Text provided:
┌────────
Neelam Pol (born 1981) is an entrepreneur and founder of Khel Planet Foundation. She is a Harvard University alumna and lives in Mumbai.

Personal life
Pol was born with right arm phocomelia, a permanent, non-progressive, physical disability in which right arm was shorter than the left.

Education 
Pol attained a master's degree in International Education Policy from the Harvard University Graduate School of Education. She completed her MBA in Strategy Management from Indian Institute of Technology, Kharagpur. She is an engineering graduate in Computer Science & Technology from Shreemati Nathibai Damodar Thackersey Women's University.

She has been a World Bank Scholar and Vital Voices Fellow. She was also awarded the Education Entrepreneurship Fellowship in 2014 by Harvard University.

Career
Pol started her career working at Infosys as a software engineer. She later worked at companies including IBM and Tech Mahindra, where she worked in business sales, marketing and operations manager before becoming an educationist.

She left corporate career in 2012, and spent time working at the grass root level in rural India with government schools and focused on school leadership.

In 2014, Pol co-founded the non-profit organization Khel Planet Foundation, which aims to help children develop their full potential. In 2015, Neelam was selected among the top social entrepreneurs to attend Social Entrepreneurs Forum in Sweden organized by SE Forum.
└────────
Short problem 1: In the Neelam Pol biography, copy out everything from "She has been" down to "becoming an educationist.".
Short problem 2:
Answer these from the Neelam Pol biography:
(a) In which city does Pol live?
(b) At which company did Pol start her career?
(c) In what year did Pol co-found Khel Planet Foundation?
Short problem 3: Continue the Neelam Pol biography from where it stops.

Supplied information:
┌────────
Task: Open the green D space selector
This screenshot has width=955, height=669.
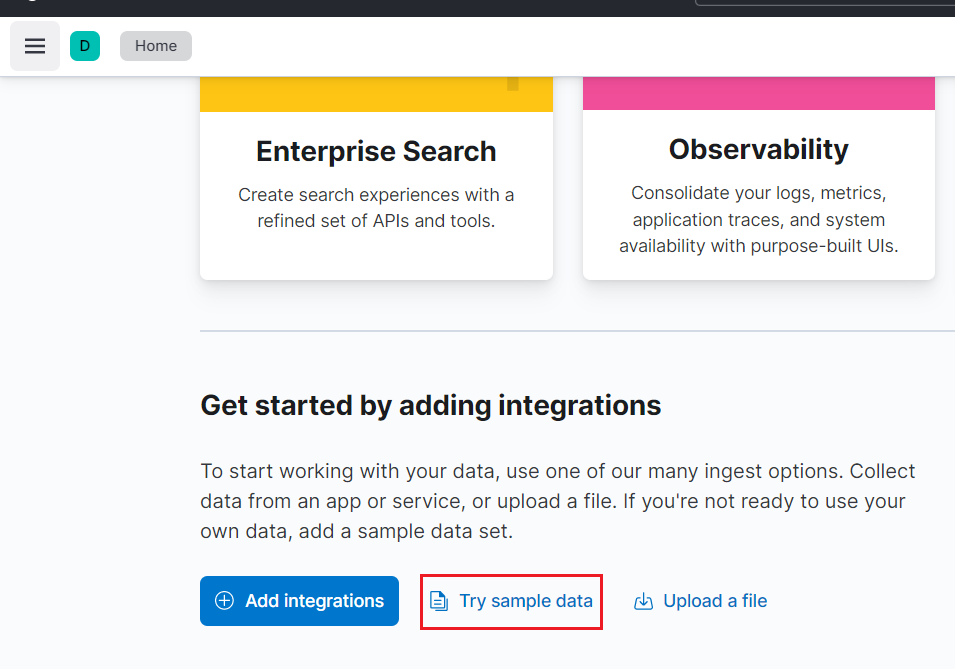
└────────
Exercise output 1:
She has been a World Bank Scholar and Vital Voices Fellow. She was also awarded the Education Entrepreneurship Fellowship in 2014 by Harvard University.

Career
Pol started her career working at Infosys as a software engineer. She later worked at companies including IBM and Tech Mahindra, where she worked in business sales, marketing and operations manager before becoming an educationist.

Exercise output 2:
(a) Mumbai
(b) Infosys
(c) 2014

Exercise output 3:
She is a Programme Specialist, Innovation with UNICEF India. In past she has even worked as Education Consultant at The World Bank where she was leading the on-ground implementation support for Government of Bihar's enhancing teachers' effectiveness project. She has also been an innovation and policy consultant to Government of Maharashtra, as part of RUSA program, working towards improving higher education in the State.

Pol is a practitioner of adaptive leadership and has been a leadership mentor to group of young graduates to help them become social change agents of tomorrow. She has spoken to various events and colleges.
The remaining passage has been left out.